Computer vision, the technology that allows machines to understand the content of image automatically, is fuelling a revolution in digital image processing. For example, it is now possible to use computers to search billions of images and millions of hours of video in the Internet for a particular content (Google Googles), interpret gestures and body motions to play games (Microsoft Kinect), automatically focus cameras on faces, or build smart cameras that can monitor hazardous industrial equipment on a 24h basis.
If not for their scale, these tasks would appear trivial to a human. However, vision is computationally exceptionally challenging, to the extent that more than half of our brain is dedicated to this function alone. Since this complexity cannot be met by hand-crafting software, vision architectures are nowadays learned automatically from million of example images, leveraging advanced machine learning and optimisation technologies. Despite recent terrific successes, however, machine vision still pales in comparison to vision in humans. Probably the most disappointing restriction is that these systems can address a single task at a time, such as deciding whether a particular image contains, say, person. Recognising a different concept, for example a dog, or addressing a different task, for example outlining rather than recognising the person, requires learning a new system from scratch, wasting time and effort.

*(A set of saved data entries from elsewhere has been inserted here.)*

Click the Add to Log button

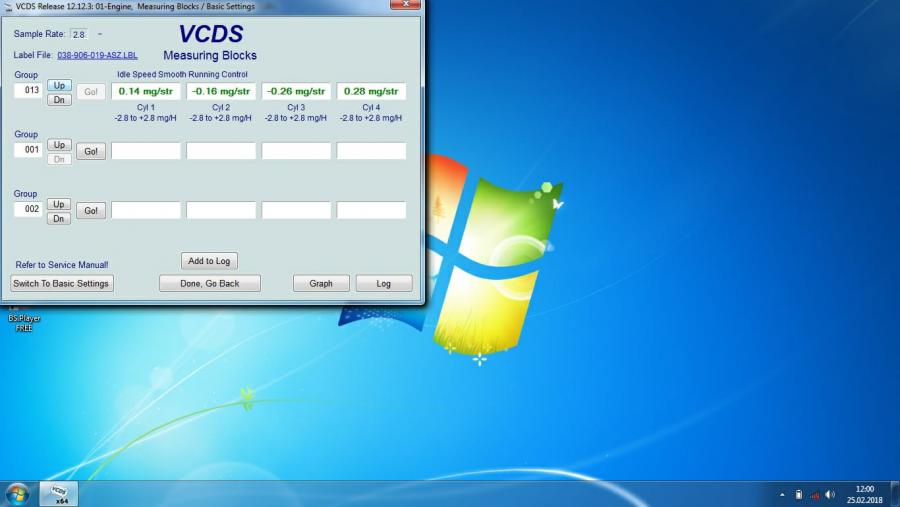[x=209, y=261]
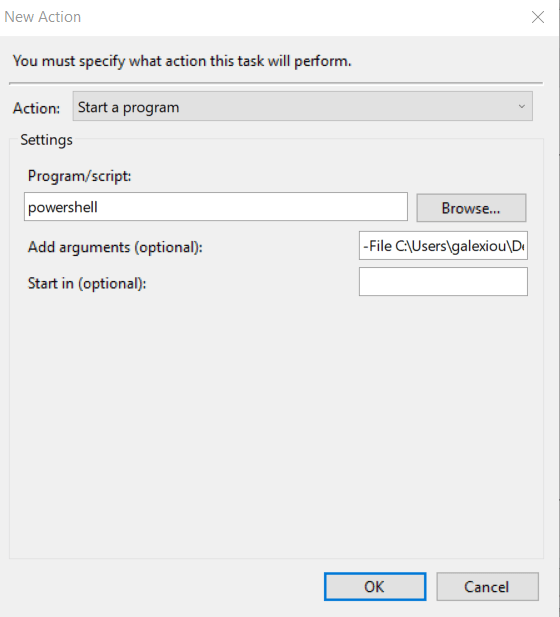Click the instruction text about specifying an action
560x617 pixels.
[182, 61]
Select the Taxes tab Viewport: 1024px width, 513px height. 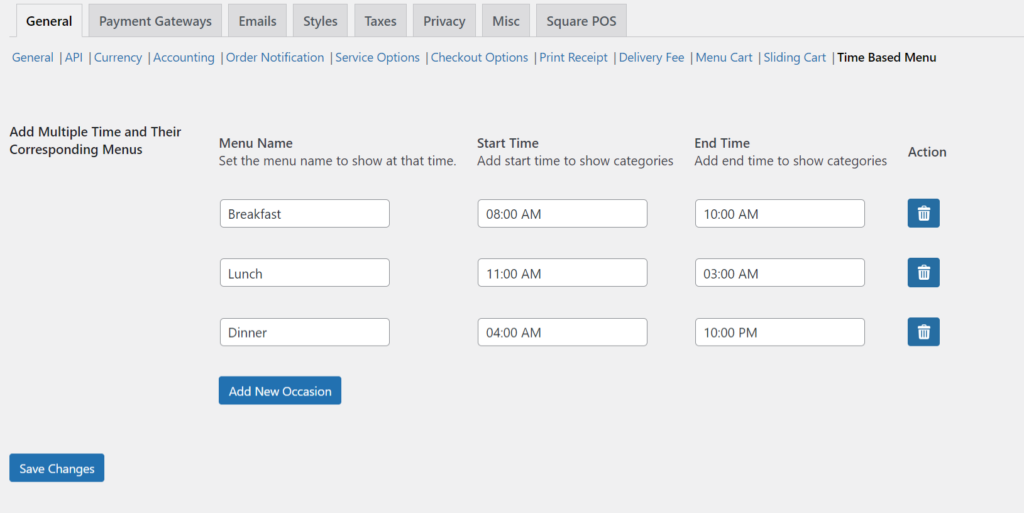click(x=380, y=21)
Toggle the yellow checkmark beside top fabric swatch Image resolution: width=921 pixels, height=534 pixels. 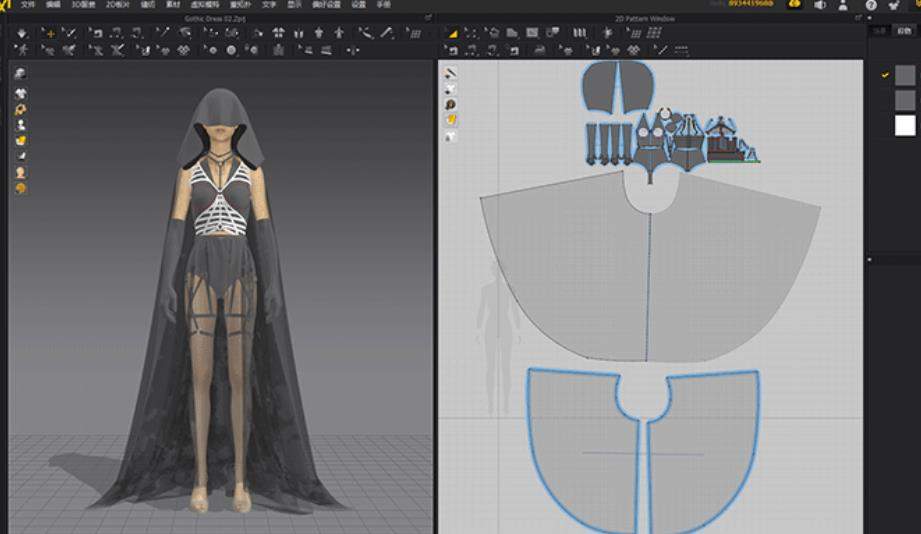(884, 75)
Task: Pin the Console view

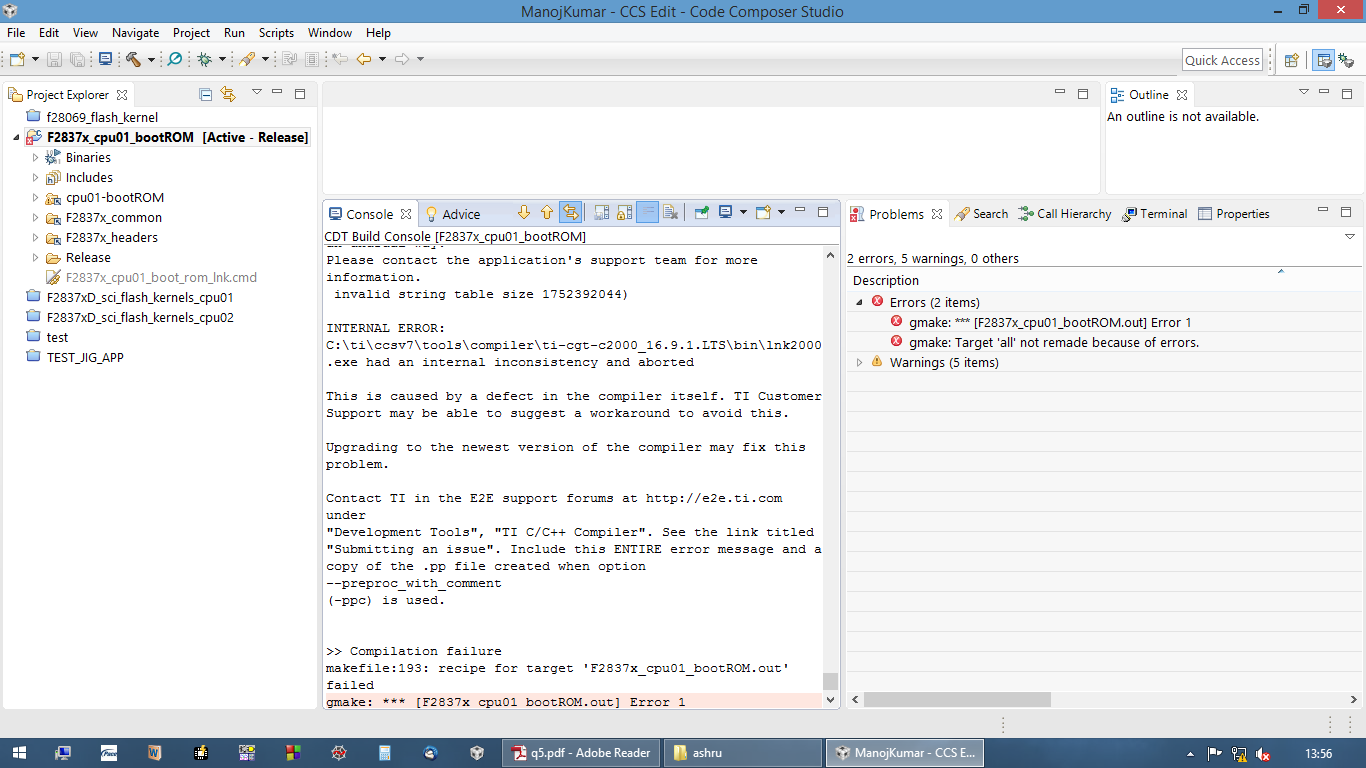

My research idea is to transform existing architectures into repositories of 'visual knowledge' that can be reused and extended incrementally to address multiple tasks and domains, greatly improving the efficiency, scalability, and flexibility of the technology. The key scientific challenge is to understand how visual information is encoded in state-of-the-art vision systems. In fact, since these are learned automatically rather than being hand-crafted, it is currently unclear what information is captured by them and how it is represented. An in-depth investigation will explicate this formally and quantitatively and will be the basis to share and integrate visual knowledge between a growing number of concepts and tasks, including ones not addressed by the initial design of the system. At the same time, identifying fine-grained information will allow a system to obtain a more detailed, comprehensive, and meaningful understanding of the content of images.
The potential for impact is huge as the proposed research will enhance core computer vision technology that already powers countless applications. For example, computers will be able to search images by matching more detailed queries expressed using a far richer visual vocabulary; software will be extensible to new domains and tasks with minimal effort; and computer vision systems will be able to explain in explicit, intuitive terms how they understand images.
The research outcomes will be evaluated in the most rigorous manner on international benchmark data and protocols. Research results will be made available to a widespread technical audience by distributing open source software implementing the new technology. The project is also likely to have a strong academic impact, consolidating the leadership of the UK in computer vision, a strategic competitive area in the digital economy.
|